● Work required
Repeat back the entries that follow, keeping every word as it is.

(Stored records)
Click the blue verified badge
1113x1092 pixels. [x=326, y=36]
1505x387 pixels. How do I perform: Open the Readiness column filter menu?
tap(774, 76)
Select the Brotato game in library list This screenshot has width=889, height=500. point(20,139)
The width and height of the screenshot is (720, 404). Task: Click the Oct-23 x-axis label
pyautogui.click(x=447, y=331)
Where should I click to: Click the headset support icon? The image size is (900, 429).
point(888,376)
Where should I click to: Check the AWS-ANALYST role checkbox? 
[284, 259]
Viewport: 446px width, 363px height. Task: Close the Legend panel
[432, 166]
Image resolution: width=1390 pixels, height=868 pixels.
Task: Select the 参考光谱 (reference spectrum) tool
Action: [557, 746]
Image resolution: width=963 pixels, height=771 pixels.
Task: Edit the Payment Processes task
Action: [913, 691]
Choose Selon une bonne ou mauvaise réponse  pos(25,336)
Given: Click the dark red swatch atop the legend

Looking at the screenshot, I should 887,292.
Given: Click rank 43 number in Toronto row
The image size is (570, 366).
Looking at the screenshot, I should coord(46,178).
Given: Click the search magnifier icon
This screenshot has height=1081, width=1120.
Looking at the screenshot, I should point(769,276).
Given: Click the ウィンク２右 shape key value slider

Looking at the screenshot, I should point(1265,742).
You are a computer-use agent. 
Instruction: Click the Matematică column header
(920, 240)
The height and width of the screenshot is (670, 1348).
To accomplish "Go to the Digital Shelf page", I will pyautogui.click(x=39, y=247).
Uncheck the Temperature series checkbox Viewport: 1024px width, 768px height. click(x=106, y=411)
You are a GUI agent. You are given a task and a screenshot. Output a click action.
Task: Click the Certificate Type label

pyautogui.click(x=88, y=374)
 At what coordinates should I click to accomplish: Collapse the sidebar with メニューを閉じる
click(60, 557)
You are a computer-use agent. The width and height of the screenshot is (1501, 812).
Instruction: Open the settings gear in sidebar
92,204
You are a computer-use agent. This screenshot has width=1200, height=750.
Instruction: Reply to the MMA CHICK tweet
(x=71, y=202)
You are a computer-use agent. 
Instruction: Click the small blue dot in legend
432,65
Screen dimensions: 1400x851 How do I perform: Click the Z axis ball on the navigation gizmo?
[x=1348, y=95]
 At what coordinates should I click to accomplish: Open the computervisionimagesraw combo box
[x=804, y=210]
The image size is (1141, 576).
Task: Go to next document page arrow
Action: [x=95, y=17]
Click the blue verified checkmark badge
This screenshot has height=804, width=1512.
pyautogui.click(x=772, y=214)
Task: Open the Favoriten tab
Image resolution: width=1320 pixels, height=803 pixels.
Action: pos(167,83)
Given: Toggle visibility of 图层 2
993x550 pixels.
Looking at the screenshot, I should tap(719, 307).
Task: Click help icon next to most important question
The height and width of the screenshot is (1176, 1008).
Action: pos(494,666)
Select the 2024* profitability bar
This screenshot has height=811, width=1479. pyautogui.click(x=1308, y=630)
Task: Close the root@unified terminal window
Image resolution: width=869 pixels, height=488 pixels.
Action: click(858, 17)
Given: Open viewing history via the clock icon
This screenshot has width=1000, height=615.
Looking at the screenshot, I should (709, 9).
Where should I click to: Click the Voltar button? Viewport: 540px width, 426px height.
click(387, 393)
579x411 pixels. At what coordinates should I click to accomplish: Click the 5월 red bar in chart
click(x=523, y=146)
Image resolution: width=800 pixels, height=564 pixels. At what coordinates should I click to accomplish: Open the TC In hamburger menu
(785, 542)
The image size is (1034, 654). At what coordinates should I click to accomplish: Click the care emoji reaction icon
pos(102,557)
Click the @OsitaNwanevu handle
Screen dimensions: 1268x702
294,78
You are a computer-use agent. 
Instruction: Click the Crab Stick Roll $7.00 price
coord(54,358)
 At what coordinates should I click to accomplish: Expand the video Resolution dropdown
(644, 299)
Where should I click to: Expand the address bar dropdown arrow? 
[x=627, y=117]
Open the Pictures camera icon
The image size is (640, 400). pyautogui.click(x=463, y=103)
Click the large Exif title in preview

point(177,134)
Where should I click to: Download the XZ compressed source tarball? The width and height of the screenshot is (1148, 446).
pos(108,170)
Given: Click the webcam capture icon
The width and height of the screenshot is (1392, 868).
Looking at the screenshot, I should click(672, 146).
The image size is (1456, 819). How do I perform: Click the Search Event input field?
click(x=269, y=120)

● Exercise output
Click the blue verified badge
1113x1092 pixels. [x=326, y=36]
1505x387 pixels. How do I perform: Open the Readiness column filter menu?
tap(774, 76)
Select the Brotato game in library list This screenshot has width=889, height=500. point(20,139)
The width and height of the screenshot is (720, 404). Task: Click the Oct-23 x-axis label
pyautogui.click(x=447, y=331)
Where should I click to: Click the headset support icon? The image size is (900, 429).
point(888,376)
Where should I click to: Check the AWS-ANALYST role checkbox? 
[284, 259]
Viewport: 446px width, 363px height. Task: Close the Legend panel
[432, 166]
Image resolution: width=1390 pixels, height=868 pixels.
Task: Select the 参考光谱 (reference spectrum) tool
Action: [557, 746]
Image resolution: width=963 pixels, height=771 pixels.
Task: Edit the Payment Processes task
Action: [913, 691]
Choose Selon une bonne ou mauvaise réponse  pos(25,336)
Given: Click the dark red swatch atop the legend

Looking at the screenshot, I should 887,292.
Given: Click rank 43 number in Toronto row
The image size is (570, 366).
Looking at the screenshot, I should coord(46,178).
Given: Click the search magnifier icon
This screenshot has height=1081, width=1120.
Looking at the screenshot, I should point(769,276).
Given: Click the ウィンク２右 shape key value slider

Looking at the screenshot, I should point(1265,742).
You are a computer-use agent. 
Instruction: Click the Matematică column header
(920, 240)
The height and width of the screenshot is (670, 1348).
To accomplish "Go to the Digital Shelf page", I will pyautogui.click(x=39, y=247).
Uncheck the Temperature series checkbox Viewport: 1024px width, 768px height. click(x=106, y=411)
You are a GUI agent. You are given a task and a screenshot. Output a click action.
Task: Click the Certificate Type label

pyautogui.click(x=88, y=374)
 At what coordinates should I click to accomplish: Collapse the sidebar with メニューを閉じる
click(60, 557)
You are a computer-use agent. The width and height of the screenshot is (1501, 812).
Instruction: Open the settings gear in sidebar
92,204
You are a computer-use agent. This screenshot has width=1200, height=750.
Instruction: Reply to the MMA CHICK tweet
(x=71, y=202)
You are a computer-use agent. 
Instruction: Click the small blue dot in legend
432,65
Screen dimensions: 1400x851 How do I perform: Click the Z axis ball on the navigation gizmo?
[x=1348, y=95]
 At what coordinates should I click to accomplish: Open the computervisionimagesraw combo box
[x=804, y=210]
The image size is (1141, 576).
Task: Go to next document page arrow
Action: [x=95, y=17]
Click the blue verified checkmark badge
This screenshot has height=804, width=1512.
pyautogui.click(x=772, y=214)
Task: Open the Favoriten tab
Image resolution: width=1320 pixels, height=803 pixels.
Action: pos(167,83)
Given: Toggle visibility of 图层 2
993x550 pixels.
Looking at the screenshot, I should tap(719, 307).
Task: Click help icon next to most important question
The height and width of the screenshot is (1176, 1008).
Action: pos(494,666)
Select the 2024* profitability bar
This screenshot has height=811, width=1479. pyautogui.click(x=1308, y=630)
Task: Close the root@unified terminal window
Image resolution: width=869 pixels, height=488 pixels.
Action: click(858, 17)
Given: Open viewing history via the clock icon
This screenshot has width=1000, height=615.
Looking at the screenshot, I should (709, 9).
Where should I click to: Click the Voltar button? Viewport: 540px width, 426px height.
click(387, 393)
579x411 pixels. At what coordinates should I click to accomplish: Click the 5월 red bar in chart
click(x=523, y=146)
Image resolution: width=800 pixels, height=564 pixels. At what coordinates should I click to accomplish: Open the TC In hamburger menu
(785, 542)
The image size is (1034, 654). At what coordinates should I click to accomplish: Click the care emoji reaction icon
pos(102,557)
Click the @OsitaNwanevu handle
Screen dimensions: 1268x702
294,78
You are a computer-use agent. 
Instruction: Click the Crab Stick Roll $7.00 price
coord(54,358)
 At what coordinates should I click to accomplish: Expand the video Resolution dropdown
(644, 299)
Where should I click to: Expand the address bar dropdown arrow? 
[x=627, y=117]
Open the Pictures camera icon
The image size is (640, 400). pyautogui.click(x=463, y=103)
Click the large Exif title in preview

point(177,134)
Where should I click to: Download the XZ compressed source tarball? The width and height of the screenshot is (1148, 446).
pos(108,170)
Given: Click the webcam capture icon
The width and height of the screenshot is (1392, 868).
Looking at the screenshot, I should click(672, 146).
The image size is (1456, 819). How do I perform: Click the Search Event input field?
click(x=269, y=120)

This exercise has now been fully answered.